▶ [DIRECTIONS FOR THIS TASK]: Rewrite the items below with each "GUI agent" replaced by "UI agent" and everything else left unchanged.

▶ [INPUT]:
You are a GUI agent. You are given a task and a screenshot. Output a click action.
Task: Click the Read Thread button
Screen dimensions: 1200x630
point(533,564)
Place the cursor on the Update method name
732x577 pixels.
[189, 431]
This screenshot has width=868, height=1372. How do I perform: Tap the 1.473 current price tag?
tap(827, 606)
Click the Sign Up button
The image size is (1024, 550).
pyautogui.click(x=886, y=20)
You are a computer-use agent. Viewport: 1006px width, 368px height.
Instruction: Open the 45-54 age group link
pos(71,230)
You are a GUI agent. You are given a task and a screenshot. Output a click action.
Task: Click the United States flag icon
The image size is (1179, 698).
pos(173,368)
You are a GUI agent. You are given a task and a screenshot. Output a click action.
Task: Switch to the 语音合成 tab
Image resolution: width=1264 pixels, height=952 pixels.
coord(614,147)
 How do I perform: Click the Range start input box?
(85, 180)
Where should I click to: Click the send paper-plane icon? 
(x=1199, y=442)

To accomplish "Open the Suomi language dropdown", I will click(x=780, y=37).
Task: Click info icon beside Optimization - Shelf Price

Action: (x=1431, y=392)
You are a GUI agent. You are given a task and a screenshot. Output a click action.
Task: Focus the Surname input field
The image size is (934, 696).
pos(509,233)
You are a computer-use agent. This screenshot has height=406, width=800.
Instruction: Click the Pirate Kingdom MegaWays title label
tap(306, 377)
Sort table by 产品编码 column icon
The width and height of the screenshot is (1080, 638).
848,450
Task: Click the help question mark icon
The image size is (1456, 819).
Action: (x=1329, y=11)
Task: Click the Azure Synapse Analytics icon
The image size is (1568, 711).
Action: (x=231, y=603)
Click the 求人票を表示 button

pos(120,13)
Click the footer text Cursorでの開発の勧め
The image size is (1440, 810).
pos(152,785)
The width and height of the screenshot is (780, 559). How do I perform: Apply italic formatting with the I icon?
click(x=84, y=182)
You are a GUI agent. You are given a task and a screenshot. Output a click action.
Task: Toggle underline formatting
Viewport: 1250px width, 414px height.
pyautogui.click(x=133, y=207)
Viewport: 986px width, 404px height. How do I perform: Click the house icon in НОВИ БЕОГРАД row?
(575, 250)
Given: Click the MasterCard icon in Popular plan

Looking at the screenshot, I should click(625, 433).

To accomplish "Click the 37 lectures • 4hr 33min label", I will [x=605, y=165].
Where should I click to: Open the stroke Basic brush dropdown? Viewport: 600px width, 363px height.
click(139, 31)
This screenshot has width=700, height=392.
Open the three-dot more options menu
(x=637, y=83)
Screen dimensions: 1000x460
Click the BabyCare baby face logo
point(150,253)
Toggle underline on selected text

▶ [RESULT]:
You are a UI agent. You are given a task and a screenshot. Output a click action.
Task: Click the Read Thread button
Screen dimensions: 1200x630
point(533,564)
Place the cursor on the Update method name
732x577 pixels.
[189, 431]
This screenshot has width=868, height=1372. How do I perform: Tap the 1.473 current price tag?
tap(827, 606)
Click the Sign Up button
The image size is (1024, 550).
pyautogui.click(x=886, y=20)
You are a computer-use agent. Viewport: 1006px width, 368px height.
Instruction: Open the 45-54 age group link
pos(71,230)
You are a UI agent. You are given a task and a screenshot. Output a click action.
Task: Click the United States flag icon
The image size is (1179, 698).
pos(173,368)
You are a UI agent. You are given a task and a screenshot. Output a click action.
Task: Switch to the 语音合成 tab
Image resolution: width=1264 pixels, height=952 pixels.
coord(614,147)
 How do I perform: Click the Range start input box?
(85, 180)
Where should I click to: Click the send paper-plane icon? 
(x=1199, y=442)

To accomplish "Open the Suomi language dropdown", I will click(x=780, y=37).
Task: Click info icon beside Optimization - Shelf Price

Action: (x=1431, y=392)
You are a UI agent. You are given a task and a screenshot. Output a click action.
Task: Focus the Surname input field
The image size is (934, 696).
pos(509,233)
You are a computer-use agent. This screenshot has height=406, width=800.
Instruction: Click the Pirate Kingdom MegaWays title label
tap(306, 377)
Sort table by 产品编码 column icon
The width and height of the screenshot is (1080, 638).
848,450
Task: Click the help question mark icon
The image size is (1456, 819).
Action: (x=1329, y=11)
Task: Click the Azure Synapse Analytics icon
The image size is (1568, 711).
Action: (x=231, y=603)
Click the 求人票を表示 button

pos(120,13)
Click the footer text Cursorでの開発の勧め
The image size is (1440, 810).
pos(152,785)
The width and height of the screenshot is (780, 559). How do I perform: Apply italic formatting with the I icon?
click(x=84, y=182)
You are a UI agent. You are given a task and a screenshot. Output a click action.
Task: Toggle underline formatting
Viewport: 1250px width, 414px height.
pyautogui.click(x=133, y=207)
Viewport: 986px width, 404px height. How do I perform: Click the house icon in НОВИ БЕОГРАД row?
(575, 250)
Given: Click the MasterCard icon in Popular plan

Looking at the screenshot, I should click(625, 433).

To accomplish "Click the 37 lectures • 4hr 33min label", I will [x=605, y=165].
Where should I click to: Open the stroke Basic brush dropdown? Viewport: 600px width, 363px height.
click(139, 31)
This screenshot has width=700, height=392.
Open the three-dot more options menu
(x=637, y=83)
Screen dimensions: 1000x460
Click the BabyCare baby face logo
point(150,253)
Toggle underline on selected text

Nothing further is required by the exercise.